Terry Trantow writes: "I find it refreshing that the 
January 2008 issue of The Numismatist features an exonumia 
story as their feature item on their cover, while the Token 
and Medal Society (TAMS) continues to struggle from a lack 
of such articles and support. 

"ANA member William D. Hyder has produced a wonderful 
work about a portion of the life of John Krohn, who had 
issued two storecards as ‘Colonial Jack’ and ‘Sailor Jean’, 
circa 1908, to finance his travels across the United States. 
I see this American Numismatic Association issue as a 
milestone in its direction of the future of their magazine 

"As a longtime member of both ANA and TAMS, I have to 
think we may be approaching the time where it may become 
desirable for these two organizations to combine for the 
benefit of both numismatists and exonumists. While I would 
abhor seeing TAMS dissolve as an entity, perhaps becoming 
part of the ANA may the only way for it to survive [with 
this most recent ANA issue, perhaps it should become part 
of TAMS!].

"Coin collecting for the most part today is dull: there 
is much talk about record coin prices which are beyond 
the budget of most ANA members, or of mint errors or new 
US Mint editions, which seem to wish to produce new designs 
for coin varieties to the Public.

"Exonumia offers a far more interesting venue, requiring 
one to delve into the past to recapture the history of a 
particular piece. In my opinion, the production of new US 
coin designs won’t begin to offer competition to the 
current collector market that exonumia provides."

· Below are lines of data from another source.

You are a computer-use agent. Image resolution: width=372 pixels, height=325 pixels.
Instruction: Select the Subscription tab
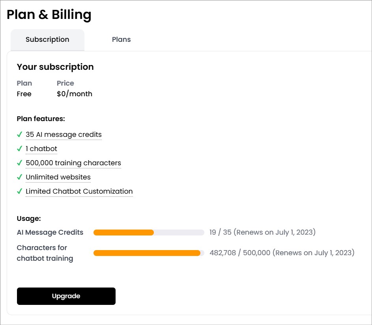click(x=47, y=39)
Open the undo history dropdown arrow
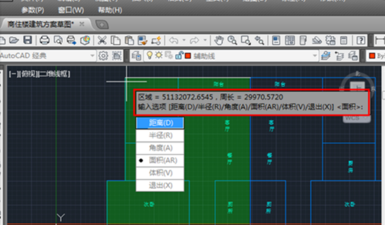This screenshot has height=225, width=385. tap(184, 40)
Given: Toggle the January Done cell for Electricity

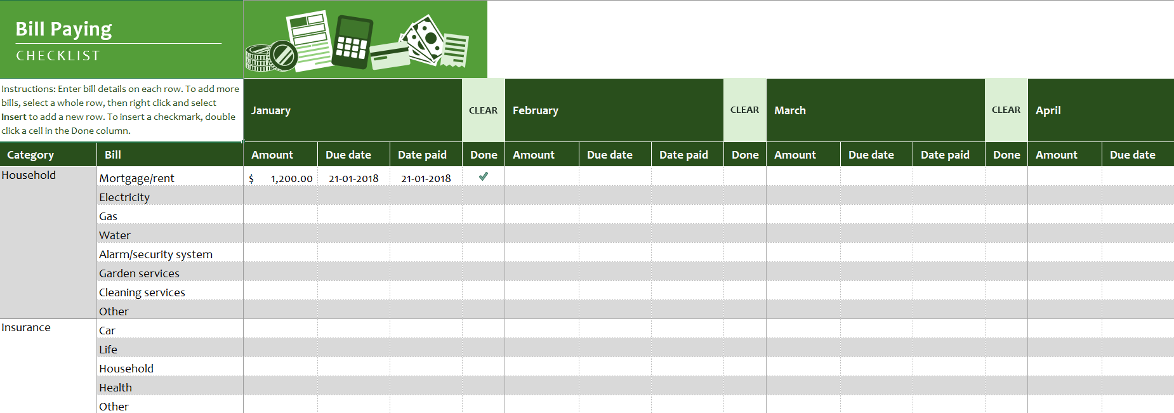Looking at the screenshot, I should click(x=484, y=196).
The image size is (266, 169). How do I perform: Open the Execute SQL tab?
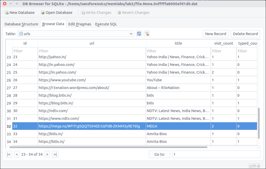click(106, 24)
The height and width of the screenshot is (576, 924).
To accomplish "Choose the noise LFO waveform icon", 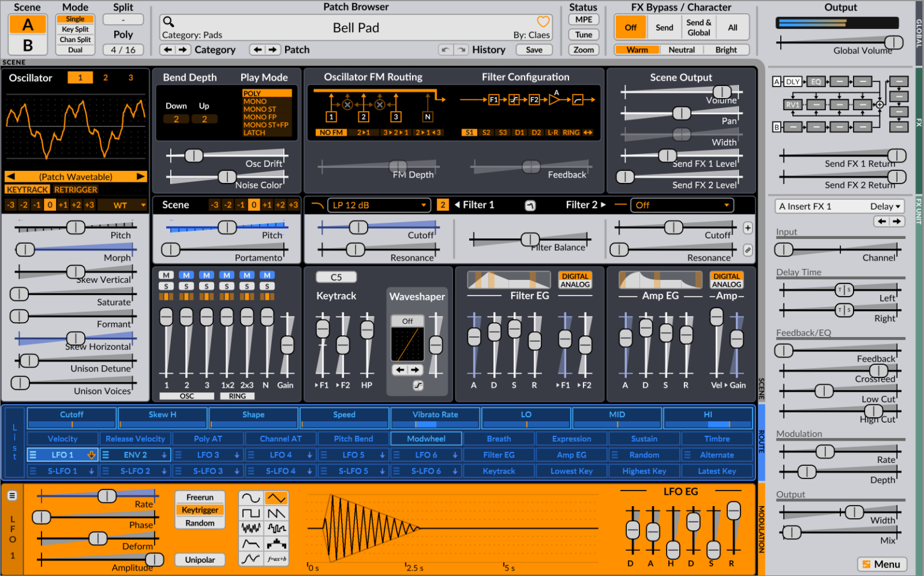I will tap(251, 529).
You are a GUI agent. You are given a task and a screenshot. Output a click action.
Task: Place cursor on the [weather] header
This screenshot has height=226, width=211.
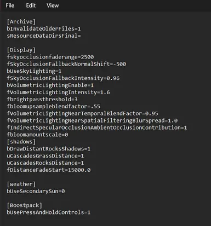coord(21,184)
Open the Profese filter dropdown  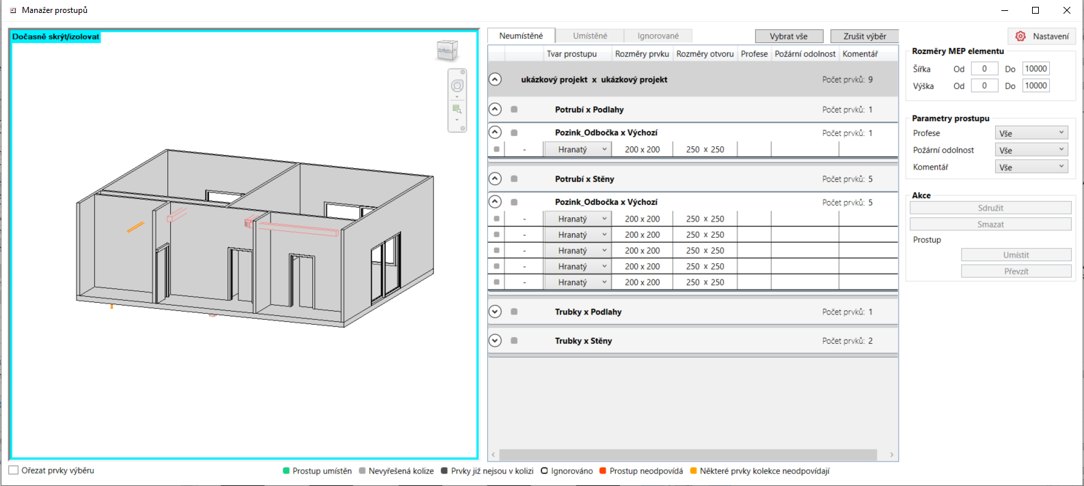coord(1031,133)
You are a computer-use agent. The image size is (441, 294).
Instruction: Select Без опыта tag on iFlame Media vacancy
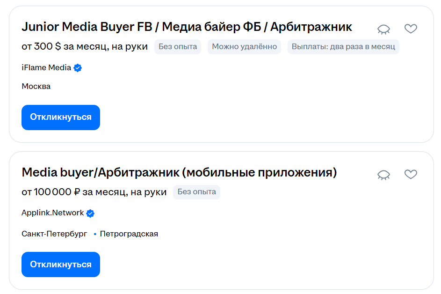[178, 47]
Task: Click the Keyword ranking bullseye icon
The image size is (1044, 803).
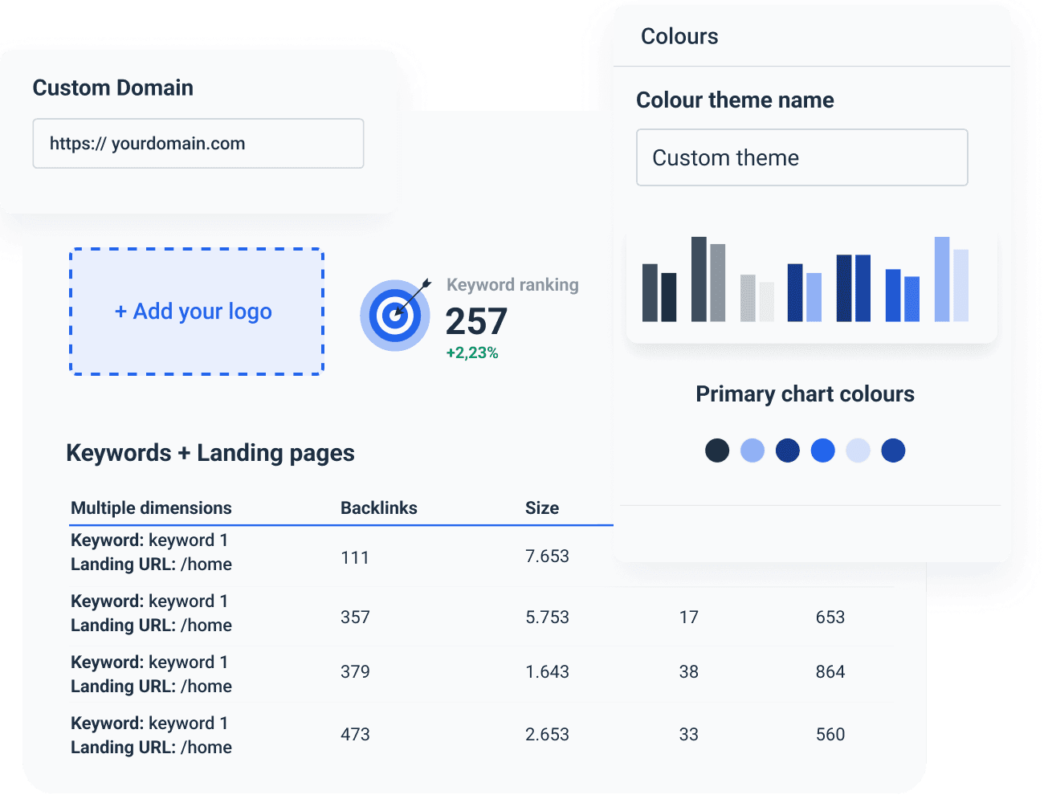Action: tap(395, 315)
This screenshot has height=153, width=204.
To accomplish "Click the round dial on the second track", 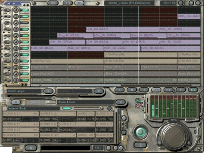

Regarding Mike Greenspan's query about dealer Harold M. 
Hess, Pete Smith writes: "I wrote a series of articles 
for Penny-Wise on people important to our hobby. The 
January 15, 1991, issue had this on Harold Hess: 'Dealer 
in choice early copper around 1982 to 1984. Stopped dealing 
abruptly in 1984 because of personal problems.' "

Craig McDonald writes: "I too remember Harold's catalogs.  
At one time I had a full run, but sold them several years 
ago when by necessity, I had to thin out my holdings of 
publications.  I only bought one coin from him that I 
remember, my Ryder 16 Vermont.  His catalogs were printed 
on stock with backgrounds that depicted early 20th century 
newspaper ads, if I recall correctly.  I also seem to recall 
that his last catalog simply stated that for "serious personal 
reasons" (possible paraphrase) it would be his final catalog."  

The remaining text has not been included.